Z czym może kojarzyć się nazwa „Zorbas”? Większości z nas z greckim tańcem i wakacyjnym klimatem. Tymczasem w Uniejowie pod tym szyldem kryje się miejsce, które, na co dzień przyciąga turystów i mieszkańców oraz serwuje wyśmienitą polską kuchnię.
– Inspiracją była grecka restauracja o tej samej nazwie, którą mój mąż często odwiedzał podczas pracy w Niemczech. Smak potraw i przyjazny klimat tamtego miejsca stały się wzorem, który chciał przenieść do Polski – wspomina Aneta Grzelak, właścicielka „Zorbasa”. Nie oponowałam, żeby nie zapeszyć – wspomina Aneta Grzelak, właścicielka lokalu.
– Zresztą nazwa jest łatwa do zapamiętania. I tak od 15 lat prowadzimy w Uniejowie restaurację „Zorbas”.
Droga do sukcesu nie była jednak taka prosta. Pierwsze doświadczenia w branży gastronomicznej zdobywała, prowadząc sprzedaż kurczaków z rożna na uniejowskim Rynku. – Przez dwa lata wynajmowaliśmy plac, ale musieliśmy się przenieść i szukać nowego miejsca. Zaczęliśmy się rozglądać za lokalem na restaurację. Znaleźliśmy świetne miejsce przy ul. bł. Bogumiła, między Rynkiem a Urzędem Gminy. Lepszej lokalizacji nie ma w Uniejowie – dodaje z uśmiechem.
Byli jednymi z pierwszych w mieście, którzy postawili na rozwój turystyki. – Przed nami na Rynku działała już pizzeria „Twister”, a na zamku restauracja „Herbowa” – opowiada właścicielka.
Menu „Zorbasa” to potrawy znane z dzieciństwa, przygotowywane według przepisów mamy i babci. – Gotuję to, czego nauczyłam się w domu: zalewajkę na zakwasie chlebowym, prażuchy, kapuśniak, a także własnoręcznie wypiekany chleb – wylicza. W 2011 r. do karty dań dodano pizzę. Okazało się to strzałem w dziesiątkę. – Wiele osób mówi, że pizza w „Zorbasie” jest najlepsza. To efekt ciężkiej pracy i dbałości o szczegóły. Wszystko przygotowujemy na miejscu, a dobry kucharz to podstawa – mówi Aneta Grzelak.

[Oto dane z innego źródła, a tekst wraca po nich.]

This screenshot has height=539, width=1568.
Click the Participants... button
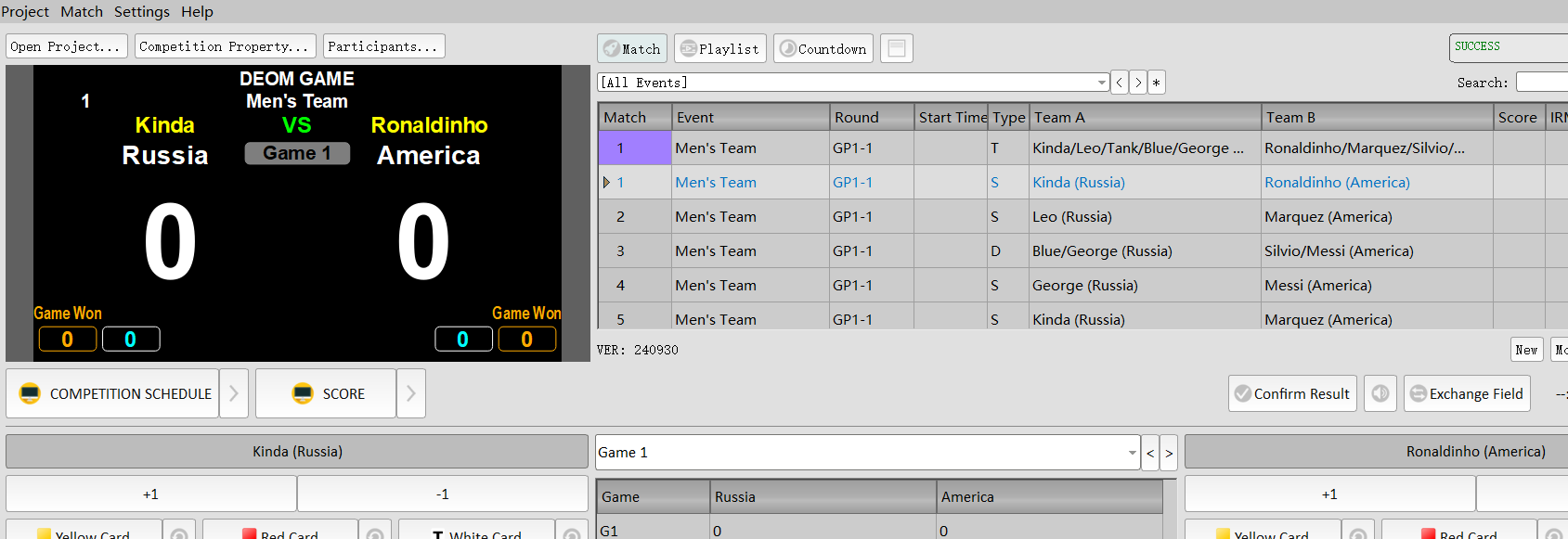click(383, 46)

Pięć lat temu restauracja przeszła gruntowny remont. – Mój mąż ma fach w ręku i wiele prac wykonał sam. W zeszłym roku, gdy zwolnił się sąsiedni lokal, udało nam się powiększyć restaurację. Po czterech miesiącach prac mamy nową salę na 30 osób, idealną na większe imprezy czy przyjęcia. W sezonie, gdy Uniejów odwiedza wielu turystów, dodatkowa przestrzeń jest nieoceniona – podkreśla.
Restauracja „Zorbas” to nie tylko smaczne jedzenie, ale też miejsce o wyjątkowym klimacie. Na ścianach wiszą historyczne zdjęcia Uniejowa, które tworzą przytulny klimat doceniany przez gości.
Od lat „Zorbas” przyciąga nie tylko mieszkańców, ale też turystów. Bliskość Term sprawia, że po dniu spędzonym w basenach restauracja jest chętnie odwiedzana. – Wielu naszych klientów przychodzi do nas regularnie podczas każdej wizyty w Uniejowie. To dla nas najlepsza nagroda – mówi Aneta Grzelak. Restauracja ma opinię miejsca, które łączy smaki i rodzinną atmosferę, co podkreślają pozytywne recenzje w internecie.
Dzięki pasji i pracy zgranej załogi restauracja stała się nieodłączną częścią uniejowskiego krajobrazu. – Nasz rozwój w dużej mierze zawdzięczamy temu, że Uniejów postawił na turystykę opartą na wodzie geotermalnej. Termy Uniejów przyciągają turystów przez cały rok, a wizja burmistrza przynosi efekty. Trudno znaleźć w Polsce miasteczko, w którym działa tyle restauracji – zauważa Aneta Grzelak. – Dla wielu osób turystyka i gastronomia to źródło utrzymania. Tak jak dla nas.